The reason for and premise of the double interview is the study in which Baeten asked 950 Dutch and Belgian CEOs about their motivations and integrity and then assessed them on these (study undertaken in partnership with the Belgian-Dutch networking organisation Business Leaders). The results, which were presented earlier in this magazine, were striking: 69 per cent of interviewees deserved the label ‘ethical’ CEO, meaning that 31 per cent did not: it emerged that a third of CEOs were pushing the boundaries in the case studies they had been presented with, and in some cases (no doubt inadvertently…) breaking the law. Moreover, in the group of ‘ethical CEOs’ there were a relatively high number of women and over-45s, and more Dutch people than Belgians. The type of company played a role (family firms generally behaved less ethically than listed companies), as did the remuneration structure: the ethical CEOs are less likely to have shares and their remuneration is not solely dependent on financial KPIs. Finally, the governance model turned out to be important: CEOs who were accountable to a supervisory board behaved in a significantly more ethical way than their counterparts without overseers.

Women and over-45s were apparently more ethical than men and their younger counterparts. But are they not simply more skilled at giving politically correct answers?

Baeten: ‘To check this, we presented the CEOs with two practical scenarios: would you work with a supplier that is 25% cheaper than the others, but that is none too particular about human rights and working conditions? And: what should you do if one of your best salespeople turns out to be paying bribes to clients? From the combination of the scores for both cases, it became apparent which CEOs deserved the ‘ethical’ label. Amongst these were a relatively large number of women. For example, in the case with the supplier, men were more often inclined to work with the dubious party, who they either did not tackle or only half-heartedly tackled about their behaviour. Women more often made decisions that were consistent and showed integrity. Young people were also more likely to put the company’s interest above integrity. I also notice the latter phenomenon in the ethics course that I deliver once a year for a group of between three and four hundred people, ranging from young professionals aged 22 to experienced managers. Young people are more often focused solely on the company or their careers, and tend to show a greater preparedness to set aside their own norms and values for this. That is very worrying.’

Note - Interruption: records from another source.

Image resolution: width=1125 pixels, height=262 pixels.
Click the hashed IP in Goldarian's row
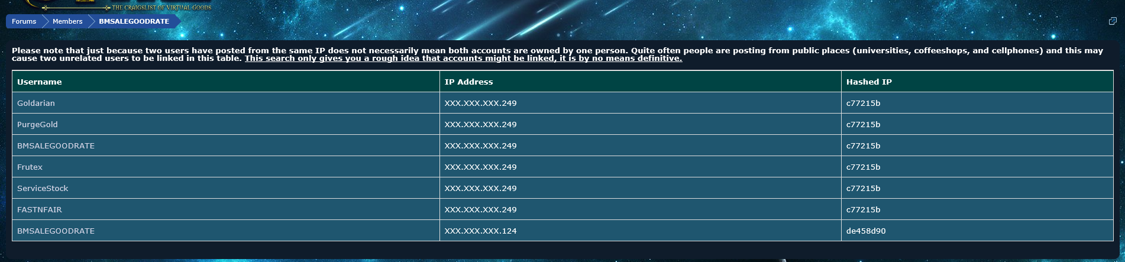tap(863, 103)
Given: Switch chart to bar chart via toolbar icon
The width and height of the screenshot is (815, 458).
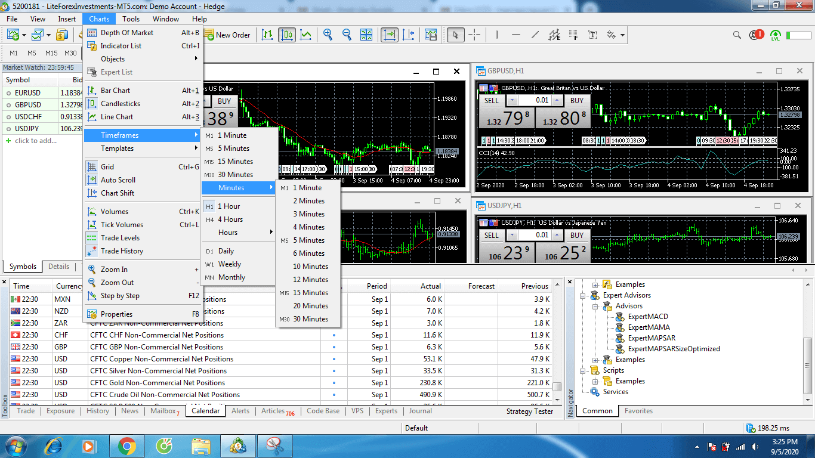Looking at the screenshot, I should [268, 35].
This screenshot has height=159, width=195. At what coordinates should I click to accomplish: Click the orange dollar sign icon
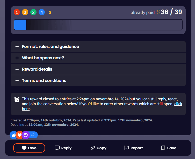[50, 12]
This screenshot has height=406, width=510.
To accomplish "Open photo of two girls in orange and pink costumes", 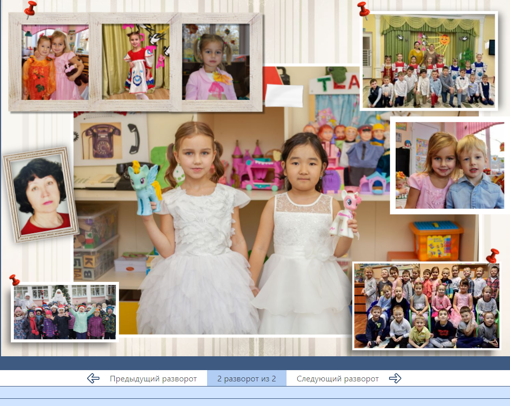I will (55, 62).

De Gaay Fortman: ‘On the other hand, you see that purpose and meaning are actually becoming increasingly important for the younger generation, and this at least is a source of hope. As well as the individual and the company, you can also discern a third dimension: the system. If boundaries have been crossed, people often say: the organisation has made mistakes, but I have integrity. They make a distinction between the environment of which they are a part and themselves. They often fail to see their own responsibility within this: it is as though it is going on beyond them personally. That’s why it is so important that there should be a willingness in the boardroom and in the rest of the organisation to candidly discuss ethical dilemmas. It is only at this point that it really comes home to them, and people ask themselves: what do I actually think about this myself and how should I react to it?’

So a culture of openness and debate is more important than regulations and codes of conduct to enforce integrity? 

Baeten: ‘Regulations do not inspire people to behave with integrity. It is more effective to appeal to people’s intrinsic motivation to act with integrity and to their own norms and values. Openly sharing dilemmas can help with this. For example, during a training session for intermediaries in the insurance sector, a spontaneous discussion arose about how to handle dishonest damage claims by customers. Some intermediaries show these customers the door, while others do not. It is good to break open the taboo around these kinds of difficult questions and to debate ethical questions more often.’

De Gaay Fortman: ‘Again, regulation can play an important role in this. For example, the new corporate governance code aims explicitly to stimulate this debate in the boardroom, by focusing on themes such as tone at the top, culture, long-term value creation and risk management. And to follow on from that last point: in the boardroom and in the organisation as a whole, we must make one another more aware of the risks of the choices that we are making. Decisions that are beneficial to the company in the short term can, in the long term, have an adverse impact on value creation and culture, or even result in serious reputational damage. We must therefore become more adept at recognising the long-term consequences of our thoughts and actions, and at calling each other to account. This is inconvenient, because you want to be able to resolve issues quickly, but it is necessary.’

What role is played by diversity in a wider sense when conducting the ethical debate: does it lead to greater openness? Or does it actually have a paralysing effect, because management and supervisory board members only feel free to share personal dilemmas with a homogenous group of people?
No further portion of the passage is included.